Ainda assim, os Médicos Sem Fronteiras dizem não ser suficiente: “2500 pessoas já reconhecidas como vulneráveis continuam encurraladas numa ilha sem acesso a cuidados de saúde adequados.
“Um humano não pode viver assim”
Em Samos, a situação não é muito diferente daquela que se vive em Lesbos. “A dor que uma mãe sente quando um filho chora pelas condições em que vive… também eu só quero chorar”, conta Jasmine. Ela está no campo de Vathy. De acordo com a organização não governamental, aquele lugar estava preparado para receber até 650 pessoas.

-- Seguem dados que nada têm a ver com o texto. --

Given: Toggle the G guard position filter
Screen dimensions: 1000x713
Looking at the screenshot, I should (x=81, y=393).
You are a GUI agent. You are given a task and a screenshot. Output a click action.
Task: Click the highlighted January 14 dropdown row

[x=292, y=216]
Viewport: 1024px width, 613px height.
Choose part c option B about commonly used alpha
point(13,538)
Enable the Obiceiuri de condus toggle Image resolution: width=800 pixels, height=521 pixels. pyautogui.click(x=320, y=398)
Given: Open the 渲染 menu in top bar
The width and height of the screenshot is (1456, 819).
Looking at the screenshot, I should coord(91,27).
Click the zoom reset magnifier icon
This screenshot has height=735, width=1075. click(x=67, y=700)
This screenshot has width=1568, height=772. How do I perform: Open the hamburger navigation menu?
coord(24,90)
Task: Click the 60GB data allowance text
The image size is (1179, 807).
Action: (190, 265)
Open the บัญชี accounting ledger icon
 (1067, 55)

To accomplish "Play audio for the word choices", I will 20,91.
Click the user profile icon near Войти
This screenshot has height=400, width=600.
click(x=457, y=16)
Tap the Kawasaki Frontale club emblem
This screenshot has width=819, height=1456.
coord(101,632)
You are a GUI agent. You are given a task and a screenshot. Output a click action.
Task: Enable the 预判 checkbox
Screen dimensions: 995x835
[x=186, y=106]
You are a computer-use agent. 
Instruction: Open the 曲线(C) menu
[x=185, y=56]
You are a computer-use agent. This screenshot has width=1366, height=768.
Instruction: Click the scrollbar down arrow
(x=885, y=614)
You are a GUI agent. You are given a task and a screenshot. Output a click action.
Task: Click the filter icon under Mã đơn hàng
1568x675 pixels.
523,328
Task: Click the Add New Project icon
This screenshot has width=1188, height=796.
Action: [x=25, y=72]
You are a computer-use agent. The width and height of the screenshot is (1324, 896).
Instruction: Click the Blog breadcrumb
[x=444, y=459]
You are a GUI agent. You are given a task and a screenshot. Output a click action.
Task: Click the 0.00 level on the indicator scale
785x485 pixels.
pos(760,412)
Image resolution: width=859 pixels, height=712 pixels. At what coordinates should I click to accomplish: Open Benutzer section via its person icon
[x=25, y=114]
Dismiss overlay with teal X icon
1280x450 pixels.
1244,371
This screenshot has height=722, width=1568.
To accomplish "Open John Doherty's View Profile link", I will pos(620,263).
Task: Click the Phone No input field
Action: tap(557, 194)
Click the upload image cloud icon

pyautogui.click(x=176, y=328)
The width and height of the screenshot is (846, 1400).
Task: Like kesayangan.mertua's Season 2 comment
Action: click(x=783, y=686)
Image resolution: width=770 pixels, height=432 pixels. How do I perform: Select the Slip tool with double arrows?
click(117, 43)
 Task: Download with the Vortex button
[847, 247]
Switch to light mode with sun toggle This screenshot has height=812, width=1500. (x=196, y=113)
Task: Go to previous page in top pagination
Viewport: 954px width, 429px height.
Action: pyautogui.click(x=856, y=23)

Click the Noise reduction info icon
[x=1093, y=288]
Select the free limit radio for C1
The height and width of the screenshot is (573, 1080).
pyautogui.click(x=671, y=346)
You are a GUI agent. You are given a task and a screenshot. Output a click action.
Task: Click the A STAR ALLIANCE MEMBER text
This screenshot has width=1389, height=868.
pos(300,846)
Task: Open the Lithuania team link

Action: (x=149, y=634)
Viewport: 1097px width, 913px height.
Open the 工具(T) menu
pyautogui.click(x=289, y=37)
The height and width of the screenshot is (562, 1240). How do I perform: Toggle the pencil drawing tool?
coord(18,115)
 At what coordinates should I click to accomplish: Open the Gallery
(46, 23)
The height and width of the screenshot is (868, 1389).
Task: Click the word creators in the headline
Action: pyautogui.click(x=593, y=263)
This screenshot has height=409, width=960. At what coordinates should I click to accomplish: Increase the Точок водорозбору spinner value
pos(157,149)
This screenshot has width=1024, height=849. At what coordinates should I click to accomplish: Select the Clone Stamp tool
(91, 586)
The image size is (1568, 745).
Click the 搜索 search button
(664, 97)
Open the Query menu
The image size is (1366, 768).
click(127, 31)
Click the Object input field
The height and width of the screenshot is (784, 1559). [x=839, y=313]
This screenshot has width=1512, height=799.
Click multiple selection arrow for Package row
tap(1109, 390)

Estão ali cerca de cinco mil.
“O meu bebé chora todo o dia. E depois não consegue dormir porque tem o corpo cheio de manchas”, conta Jasmina. “Sinto-me tão mal, um humano não pode viver nestas condições”.
Também Abdul e a filha ( os nomes não são reais) estão há 11 meses num contentor com mais três famílias. Quando chegaram, havia uma casa de banho para cada dez famílias, hoje há uma para cada 100. “No inverno, a minha filha adoeceu. Levei-a ao médico do campo, mas a fila era tão grande… Tentei uma consulta durante dois ou três dias mas era impossível”, recorda. Não há acesso diário a água potável.
“Uma vez mais, os Médicos Sem Fronteiras pedem à Grécia e a todos os estados membros que recoloquem as pessoas mais vulneráveis, incluindo crianças”, pede a organização. E questiona: “Quando é que isto vai acabar?”